Extrait retenu:
##########

Satoshi Nakamoto : le pseudonyme ne vous dit peut-être rien mais c’est l’une des plus grandes énigmes de l’ère cyber. Traqué depuis des années mais jamais identifié, cet insaisissable développeur informatique a créé, il y a dix ans, le bitcoin. La toute première des monnaies virtuelles, qui a depuis pavé la voie à plusieurs milliers d’autres cryptomonnaies. Les Etats, qui n’auraient jamais parié sur une telle longévité, voient généralement dans son invention une dangereuse utopie qui a surtout enrichi quelques spéculateurs et permis aux criminels en tout genre de blanchir leur argent sale, comme le disait encore le secrétaire au Trésor américain, Steven Mnuchin, mi-juillet. Une raison suffisante pour rester caché ? Le moyen le plus sûr et radical, en tout cas, de préserver sa liberté et de faire grandir le mythe d’une monnaie libre, décentralisée et autorégulée, qui n’appartient à personne et surtout pas à son créateur. Comme l’explique le journaliste d’investigation américain Jake Adelstein, qui a cherché comme tant d’autres à le démasquer et l’a raconté dans J’ai vendu mon âme en bitcoins (Marchialy, 2019), plus on cherche à en savoir sur lui, plus le mystère s’épaissit. Anonymat mode d’emploi.

##########

Enregistrements présentés:
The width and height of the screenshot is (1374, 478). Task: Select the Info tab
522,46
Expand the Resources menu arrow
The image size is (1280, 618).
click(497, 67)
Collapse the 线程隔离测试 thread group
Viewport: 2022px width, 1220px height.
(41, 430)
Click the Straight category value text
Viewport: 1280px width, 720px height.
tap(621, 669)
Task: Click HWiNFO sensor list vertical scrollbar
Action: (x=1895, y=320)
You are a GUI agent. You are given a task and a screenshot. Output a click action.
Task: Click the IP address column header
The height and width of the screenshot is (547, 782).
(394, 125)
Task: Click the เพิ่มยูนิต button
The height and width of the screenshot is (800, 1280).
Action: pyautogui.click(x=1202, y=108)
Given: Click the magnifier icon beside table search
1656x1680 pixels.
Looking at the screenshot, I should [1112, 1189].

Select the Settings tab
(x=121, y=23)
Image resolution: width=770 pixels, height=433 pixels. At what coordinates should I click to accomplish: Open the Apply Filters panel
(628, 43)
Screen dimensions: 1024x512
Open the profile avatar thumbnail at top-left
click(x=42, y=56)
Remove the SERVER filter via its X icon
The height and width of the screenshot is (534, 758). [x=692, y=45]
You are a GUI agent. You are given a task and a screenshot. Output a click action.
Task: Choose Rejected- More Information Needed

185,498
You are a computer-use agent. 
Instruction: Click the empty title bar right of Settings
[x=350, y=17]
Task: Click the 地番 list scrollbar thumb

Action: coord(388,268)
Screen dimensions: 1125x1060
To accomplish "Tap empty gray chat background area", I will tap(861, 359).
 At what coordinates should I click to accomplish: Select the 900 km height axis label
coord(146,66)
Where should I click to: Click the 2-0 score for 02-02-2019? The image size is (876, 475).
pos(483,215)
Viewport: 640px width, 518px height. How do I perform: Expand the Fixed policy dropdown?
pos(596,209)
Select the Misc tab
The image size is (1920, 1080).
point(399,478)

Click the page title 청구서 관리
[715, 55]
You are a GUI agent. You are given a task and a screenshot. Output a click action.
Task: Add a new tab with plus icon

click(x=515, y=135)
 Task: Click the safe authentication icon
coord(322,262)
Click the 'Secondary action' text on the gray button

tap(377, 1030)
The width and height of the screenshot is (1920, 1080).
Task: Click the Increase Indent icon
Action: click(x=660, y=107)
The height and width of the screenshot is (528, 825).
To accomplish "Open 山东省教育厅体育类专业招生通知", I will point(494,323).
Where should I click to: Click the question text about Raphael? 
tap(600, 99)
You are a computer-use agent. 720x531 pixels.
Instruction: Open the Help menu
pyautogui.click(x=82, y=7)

##########

Exercices à traiter:
**1.** Recopiez intégralement l'extrait consacré à Satoshi Nakamoto, sans y apporter la moindre modification.
**2.** Dans les enregistrements, commencez à la ligne qui contient « At what coordinates should I click to accomplish: Select » et arrêtez-vous après celle qui contient « pos(483,215) ». Reportez ces seules lignes, consignes comprises, en augmentant de 107 chaque nombre des coordonnées données en réponse.

Résultats attendus:
**1.**
Satoshi Nakamoto : le pseudonyme ne vous dit peut-être rien mais c’est l’une des plus grandes énigmes de l’ère cyber. Traqué depuis des années mais jamais identifié, cet insaisissable développeur informatique a créé, il y a dix ans, le bitcoin. La toute première des monnaies virtuelles, qui a depuis pavé la voie à plusieurs milliers d’autres cryptomonnaies. Les Etats, qui n’auraient jamais parié sur une telle longévité, voient généralement dans son invention une dangereuse utopie qui a surtout enrichi quelques spéculateurs et permis aux criminels en tout genre de blanchir leur argent sale, comme le disait encore le secrétaire au Trésor américain, Steven Mnuchin, mi-juillet. Une raison suffisante pour rester caché ? Le moyen le plus sûr et radical, en tout cas, de préserver sa liberté et de faire grandir le mythe d’une monnaie libre, décentralisée et autorégulée, qui n’appartient à personne et surtout pas à son créateur. Comme l’explique le journaliste d’investigation américain Jake Adelstein, qui a cherché comme tant d’autres à le démasquer et l’a raconté dans J’ai vendu mon âme en bitcoins (Marchialy, 2019), plus on cherche à en savoir sur lui, plus le mystère s’épaissit. Anonymat mode d’emploi.

**2.**
 At what coordinates should I click to accomplish: Select the 900 km height axis label
coord(253,173)
Where should I click to: Click the 2-0 score for 02-02-2019? The image size is (876, 475).
pos(590,322)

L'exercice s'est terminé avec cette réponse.